Where Do Millionaires Invest? The Two New Trends That Edelweiss Wealth Has Spotted
Two of the new investing trends among India’s super rich are increasing allocation to private markets or unlisted companies and international assets, according to Edelweiss Wealth Management.
The firm is seeing serious allocation to private markets, said Alok Saigal, president and head of private wealth, Edelweiss Wealth Management, which manages money for ultra-high-net-worth individuals, family offices and those with surplus of $5 million and above.
Nine out of 10 promoters are investing in private markets compared to only the “very, very rich” a few years ago,” Saigal told BQ Prime’s Niraj Shah in the new series ‘Where Do Millionaires Invest?’ A lot of these ultra-high-net-worth investors have not just contributed money but are also active board members, he said.
The second big change is international investing, which was non-existent a few years back, said Saigal. And the ultra rich not only invest directly in stock but also through structured products—instruments where value is linked to underlying assets, he said.
Their clients also catch the trends very early, he said. “If you see the data from November-December onwards to as recent as now, people were not very active in investing.”
That's the period when equities have been volatile, first because of valuation concerns and then global inflation and uncertainty amplified by Russia's invasion of Ukraine.

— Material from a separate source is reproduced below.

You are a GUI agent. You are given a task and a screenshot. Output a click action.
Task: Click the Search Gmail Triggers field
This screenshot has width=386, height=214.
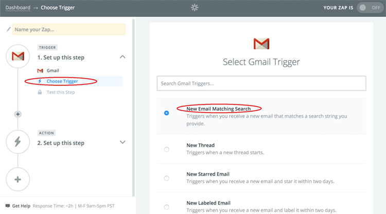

The benchmark Nifty 50 has fallen nearly 13% so far this year.
According to Saigal, as long as clients identify the money’s end use, market gyrations will not lead to massive losses. And sticking to that path is one of the core duties of any investment professional, he said.
Asset Allocation
Edelweiss Wealth Management advocates an allocation of 40% to equities, 40% to fixed income, with 12-13% in gold and the remaining 7% in international stocks. Of the portion set aside for equities, Saigal said 85% is in large caps and 15% in mid caps, with no small-cap exposure.
The firm also follows need-based asset allocation. The idea is that none of capital for any of the needs of a client should come from the invested funds, but from the returns or cash flow from the portfolio.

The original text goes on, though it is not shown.